That is quite a story. Sure an amazing world. Hope she finds just what she is looking for.

VioletSky said...

see, you try to help one person and another (majid ali) pops up with a request.

Barb said...

I hope there is nothing for rent right beside your house!

Jacqueline Donnelly said...

You never know what kind of fun each day will bring!

VM Sehy Photography said...

If someone hadn't already found some proof that her story is legit, I'd have said trust those rabbity instincts. I kept waiting for the punchline. The thing she did or said that would let me in on the scam. Still feels like a Traverlers bit to me. She constantly reiterates that she's widowed. She gets your name, but gives you a play on words for hers. The pace of her speech doesn't leave you time to think or ask questions and just for good measure she tosses in God. I'd still be careful.

English Rider said...

I'm glad that you tried to help her. She could be any of us one day.

Rubye Jack said...

How funny, like in odd. I would want to help also but would probably not give her my name. Always the skeptic.

Hilary said...

What a cool interaction. You brought her to life for the rest of us. Thank you for that.

Naqvee said...

your post about millie reminds me of this homeless old lady who keeps roaming on the streets of my colony and keeps asking money to get her daughters married from past many years, she looks as if she once belonged to a good family but she was kicked out of her house being old and cranky with her relatives .. God better knows... Such incidents bring crease to my forehead as even after helping such people emotionally and monetarily .. the help doesn't and never seem to be enough.

Thanks for the good read.
Got navigated here from Hilary

Naqvee ♥

TexWisGirl said...

oh, can you imagine the friend that has her staying with them? wow!

congrats on your POTW!

Kat said...

Oh I love her. She sounds a tad like my mother, though my mom isn't THAT dramatic. Close. ;)

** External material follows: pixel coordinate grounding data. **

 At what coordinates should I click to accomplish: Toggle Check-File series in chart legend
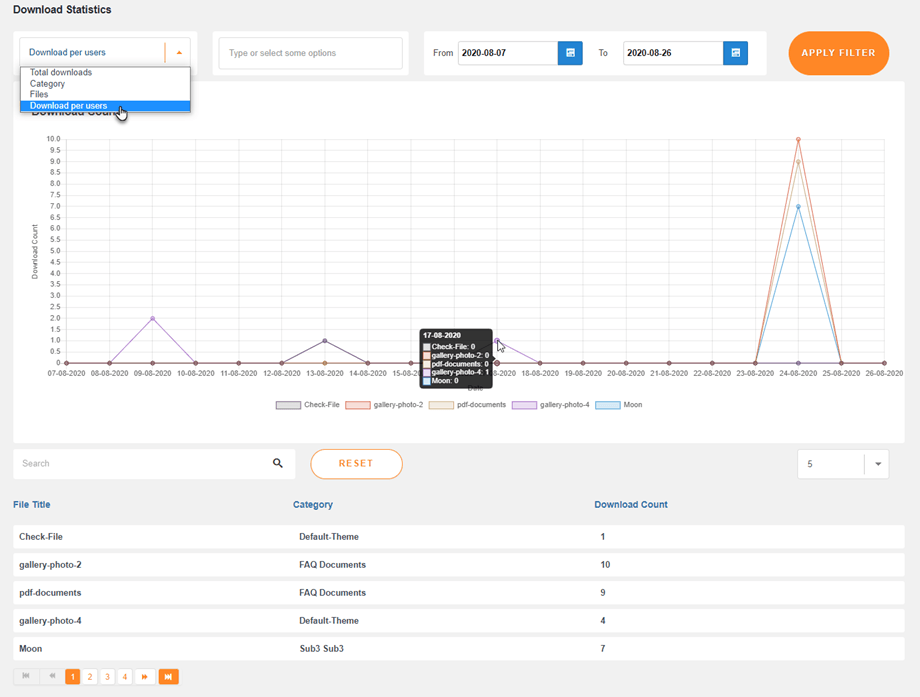pos(288,406)
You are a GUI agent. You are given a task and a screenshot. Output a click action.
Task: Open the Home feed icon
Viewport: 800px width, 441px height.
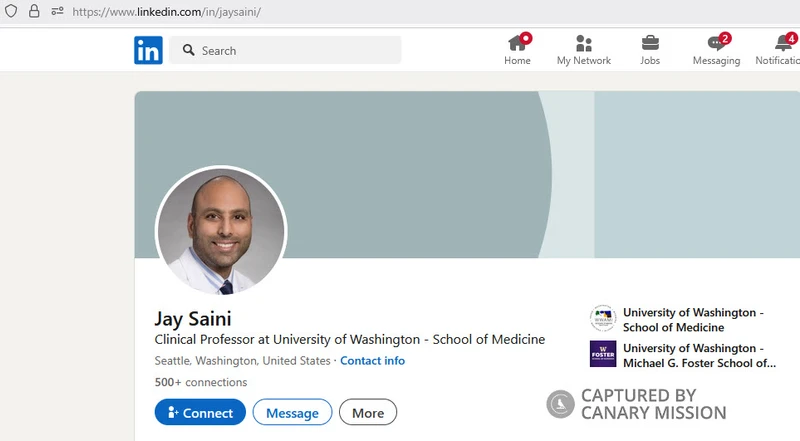pos(517,43)
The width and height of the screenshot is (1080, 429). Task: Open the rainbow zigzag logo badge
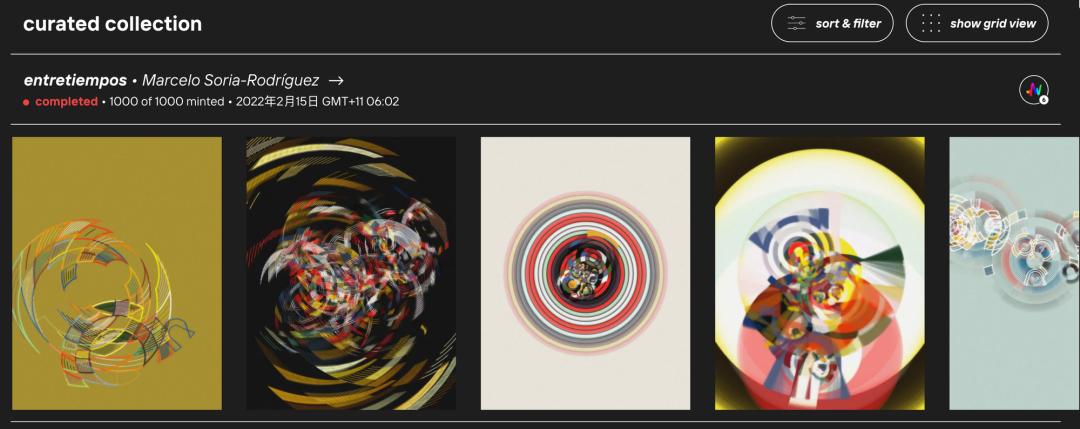pyautogui.click(x=1034, y=90)
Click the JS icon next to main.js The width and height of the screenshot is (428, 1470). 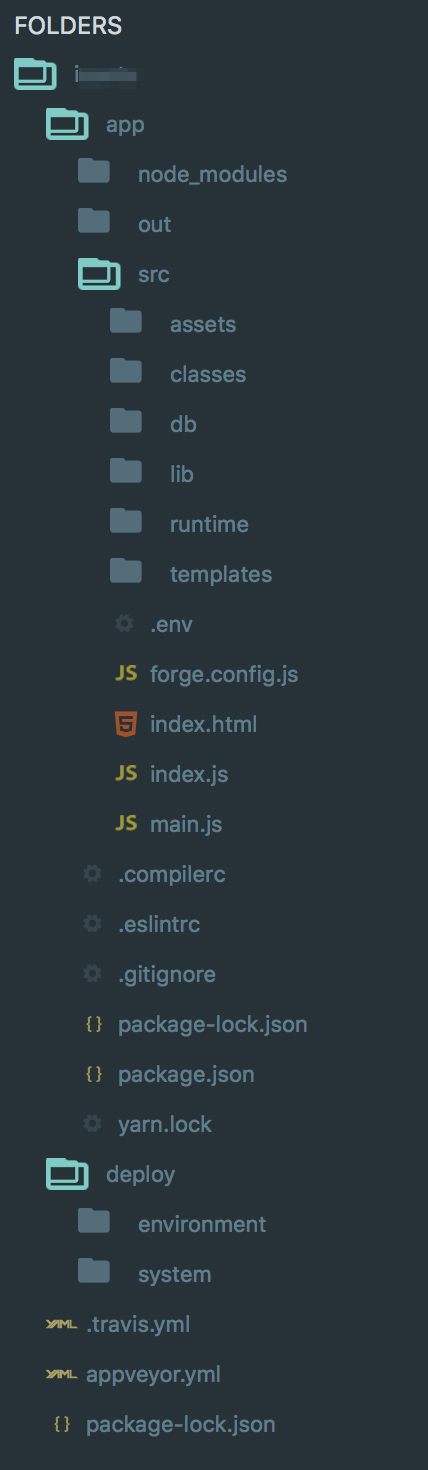click(x=126, y=823)
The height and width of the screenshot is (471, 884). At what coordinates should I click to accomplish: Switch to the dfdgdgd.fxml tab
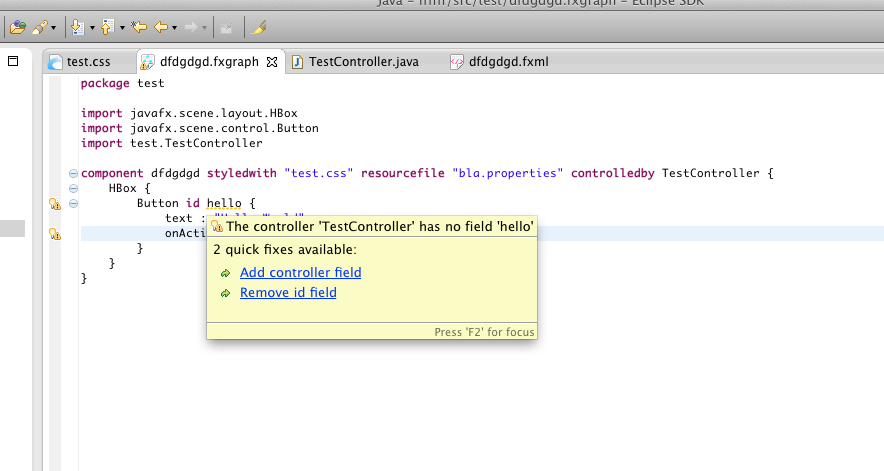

Congrats on your well deserved POTW!

Elizabeth Grimes said...

This is hilarious! You're a wonderful writer. Congrats on your POTW!

Reena said...

What a great read. Delightful!
Congrats on your POTW!

Midlife Roadtripper said...

Great story. Yes, I think I might miss that call, too.

I saw The Egg and I. I read the book, too. Loved it. Betty MacDonald - aka Mrs. Piggle Wiggle.